Second, if it is a problem that '?' is too far away, how about this?

  [foo]**{5..3} # greedy
  [foo]**{3..5} # lazy

Kindof implies

  [foo]*  <==> [foo]**{*..0} # greedy
  [foo]*? <==> [foo]**{0..*} # lazy

but those would probably really be

  [foo]**{Inf..0} # greedy
  [foo]**{0..Inf} # lazy

But the greedy case would require careful processing, forget it. Might work if the closure idea were replaced with a semi-special non-closure syntax. Of couse we have the simpler syntax for those common cases anyhow, forget it. No, really.

Oh, is there a way to trick this closure syntax into being the '0 or more' equivalent? Suppose it would have to be returning an infinite list. That seems familiar, but I forget why.

I guess I'm not seeing the point in having a special closure based syntax. (Well, aside from Larry saying so. That ain't a bad reason. I'm just sayin'...) It could be abused in ugly ways and the only power it provides in the intended case is an arbitrary finite range. Seem this could be made to work with plain closures and simple range that allows variables as well as literals. It would be just as possible and not much less friendly.

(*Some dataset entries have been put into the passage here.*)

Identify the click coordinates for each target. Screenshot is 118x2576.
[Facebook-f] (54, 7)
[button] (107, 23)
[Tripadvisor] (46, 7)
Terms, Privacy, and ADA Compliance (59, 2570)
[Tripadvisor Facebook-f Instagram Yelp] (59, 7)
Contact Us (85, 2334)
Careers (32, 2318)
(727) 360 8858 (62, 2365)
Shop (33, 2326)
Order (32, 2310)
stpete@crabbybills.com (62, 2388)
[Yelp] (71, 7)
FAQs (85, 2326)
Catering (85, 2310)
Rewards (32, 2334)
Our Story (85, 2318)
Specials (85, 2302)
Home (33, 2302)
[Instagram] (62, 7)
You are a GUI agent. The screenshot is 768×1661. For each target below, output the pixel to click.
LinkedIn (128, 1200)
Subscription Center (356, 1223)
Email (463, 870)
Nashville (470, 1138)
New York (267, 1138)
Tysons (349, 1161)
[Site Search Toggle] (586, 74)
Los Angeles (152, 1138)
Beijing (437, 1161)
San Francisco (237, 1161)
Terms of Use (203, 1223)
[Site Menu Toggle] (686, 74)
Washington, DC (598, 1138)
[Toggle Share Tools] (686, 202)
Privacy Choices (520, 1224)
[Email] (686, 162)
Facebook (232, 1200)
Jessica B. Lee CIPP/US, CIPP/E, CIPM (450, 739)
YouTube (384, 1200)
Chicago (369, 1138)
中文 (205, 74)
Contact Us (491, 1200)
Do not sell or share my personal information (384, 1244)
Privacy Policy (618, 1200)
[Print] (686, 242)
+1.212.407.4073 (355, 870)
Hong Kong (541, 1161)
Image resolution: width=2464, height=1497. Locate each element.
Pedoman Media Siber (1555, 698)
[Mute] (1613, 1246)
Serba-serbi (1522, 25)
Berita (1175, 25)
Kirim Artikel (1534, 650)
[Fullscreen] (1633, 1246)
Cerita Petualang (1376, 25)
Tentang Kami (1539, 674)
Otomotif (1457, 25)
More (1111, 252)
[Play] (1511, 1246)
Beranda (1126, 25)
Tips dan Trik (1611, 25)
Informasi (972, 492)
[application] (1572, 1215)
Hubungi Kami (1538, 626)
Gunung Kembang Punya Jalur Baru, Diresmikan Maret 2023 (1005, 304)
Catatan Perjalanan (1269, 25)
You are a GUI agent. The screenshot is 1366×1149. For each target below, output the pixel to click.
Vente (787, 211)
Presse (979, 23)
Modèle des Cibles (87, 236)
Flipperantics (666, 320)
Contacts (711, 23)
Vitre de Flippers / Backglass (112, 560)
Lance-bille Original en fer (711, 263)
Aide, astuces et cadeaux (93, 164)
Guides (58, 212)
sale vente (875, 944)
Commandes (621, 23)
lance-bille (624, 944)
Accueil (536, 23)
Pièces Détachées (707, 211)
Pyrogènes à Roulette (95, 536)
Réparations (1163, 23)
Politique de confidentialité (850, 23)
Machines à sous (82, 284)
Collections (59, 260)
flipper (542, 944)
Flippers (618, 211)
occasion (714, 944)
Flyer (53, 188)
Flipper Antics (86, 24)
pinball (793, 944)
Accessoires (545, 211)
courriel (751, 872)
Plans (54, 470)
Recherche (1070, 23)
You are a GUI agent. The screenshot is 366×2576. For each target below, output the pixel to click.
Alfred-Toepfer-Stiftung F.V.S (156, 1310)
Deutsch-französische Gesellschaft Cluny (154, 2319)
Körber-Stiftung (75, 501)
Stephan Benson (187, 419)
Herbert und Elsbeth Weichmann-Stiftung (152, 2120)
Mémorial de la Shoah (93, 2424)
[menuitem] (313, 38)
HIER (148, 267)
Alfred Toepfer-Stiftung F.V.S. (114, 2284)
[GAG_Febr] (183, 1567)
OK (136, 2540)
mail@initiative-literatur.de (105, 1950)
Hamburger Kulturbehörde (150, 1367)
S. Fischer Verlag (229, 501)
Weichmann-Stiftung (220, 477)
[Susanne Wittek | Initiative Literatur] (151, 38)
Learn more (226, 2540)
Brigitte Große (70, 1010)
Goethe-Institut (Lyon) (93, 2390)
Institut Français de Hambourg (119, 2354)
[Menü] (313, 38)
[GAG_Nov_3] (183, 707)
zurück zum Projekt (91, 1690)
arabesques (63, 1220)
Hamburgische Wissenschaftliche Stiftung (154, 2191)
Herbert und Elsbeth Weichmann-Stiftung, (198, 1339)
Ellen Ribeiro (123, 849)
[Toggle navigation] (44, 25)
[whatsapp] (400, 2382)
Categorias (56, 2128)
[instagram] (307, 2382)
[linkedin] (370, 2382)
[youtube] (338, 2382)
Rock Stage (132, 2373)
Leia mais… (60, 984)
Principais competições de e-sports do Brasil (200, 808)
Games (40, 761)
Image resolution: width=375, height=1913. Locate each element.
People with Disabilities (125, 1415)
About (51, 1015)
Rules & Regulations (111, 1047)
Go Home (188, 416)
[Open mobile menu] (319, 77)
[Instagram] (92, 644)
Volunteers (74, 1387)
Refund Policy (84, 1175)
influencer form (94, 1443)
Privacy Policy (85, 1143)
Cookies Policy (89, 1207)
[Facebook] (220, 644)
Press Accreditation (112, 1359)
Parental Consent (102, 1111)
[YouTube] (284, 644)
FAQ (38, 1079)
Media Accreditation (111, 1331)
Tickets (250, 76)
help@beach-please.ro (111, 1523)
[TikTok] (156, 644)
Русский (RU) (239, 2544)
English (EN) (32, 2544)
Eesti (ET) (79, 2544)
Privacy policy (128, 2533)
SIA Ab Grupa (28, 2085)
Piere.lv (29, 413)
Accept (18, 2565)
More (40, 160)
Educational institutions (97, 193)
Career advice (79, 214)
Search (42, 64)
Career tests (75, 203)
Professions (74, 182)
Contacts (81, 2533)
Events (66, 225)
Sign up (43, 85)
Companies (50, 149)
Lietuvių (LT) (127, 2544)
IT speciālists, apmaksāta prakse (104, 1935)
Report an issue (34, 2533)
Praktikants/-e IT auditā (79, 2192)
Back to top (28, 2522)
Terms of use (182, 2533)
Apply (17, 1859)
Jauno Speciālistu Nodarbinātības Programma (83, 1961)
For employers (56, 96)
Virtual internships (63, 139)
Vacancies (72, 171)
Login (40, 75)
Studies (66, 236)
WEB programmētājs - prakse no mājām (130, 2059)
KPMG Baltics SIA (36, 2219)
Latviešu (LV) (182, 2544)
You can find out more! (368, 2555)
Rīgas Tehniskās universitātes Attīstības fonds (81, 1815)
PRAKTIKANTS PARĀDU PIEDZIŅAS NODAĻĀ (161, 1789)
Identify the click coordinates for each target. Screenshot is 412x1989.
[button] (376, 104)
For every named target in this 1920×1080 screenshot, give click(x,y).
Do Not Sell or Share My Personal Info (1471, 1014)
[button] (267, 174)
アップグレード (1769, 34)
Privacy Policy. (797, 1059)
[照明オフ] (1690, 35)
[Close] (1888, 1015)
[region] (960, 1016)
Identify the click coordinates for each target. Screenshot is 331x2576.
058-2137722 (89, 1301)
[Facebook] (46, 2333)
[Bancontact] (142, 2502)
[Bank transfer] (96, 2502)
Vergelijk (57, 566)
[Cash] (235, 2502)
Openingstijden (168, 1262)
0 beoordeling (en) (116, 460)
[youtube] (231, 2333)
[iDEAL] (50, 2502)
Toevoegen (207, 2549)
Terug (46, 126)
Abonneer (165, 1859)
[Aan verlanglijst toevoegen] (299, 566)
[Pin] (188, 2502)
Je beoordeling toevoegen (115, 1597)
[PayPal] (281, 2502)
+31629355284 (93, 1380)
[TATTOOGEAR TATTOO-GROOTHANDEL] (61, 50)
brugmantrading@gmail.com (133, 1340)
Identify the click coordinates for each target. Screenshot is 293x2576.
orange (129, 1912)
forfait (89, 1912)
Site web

Ok, so I guess I'd suggest

   / {($x,$y)=daRange()} <thing>**($x..$y) /

since parens kind of get you a list, which is really all you want to allow anyhow. It kinda looks a little like a code assertion too, well if you want to see it that way.

  / {($x,$y)=daRange()} <<thing>>* <($x..$y ~~ +@<<thing>>)> /

So maybe:

  / {($x,$y)=daRange()} <thing>**<($x..$y)> /

or

  / <thing>**<(deRange())> /

I wouldn't beat a drum for any of them though. Well, not more than I have. Those last two would be easy to mis-read. And actually, now that I think of it, setting the range in a closure has the requirements of running at canonical times. That's probably not what we want is it. I guess we're back to the closure syntax again. And the curly braces of the closure already have history attached to them. Forget it. No, I mean it this time. Honest.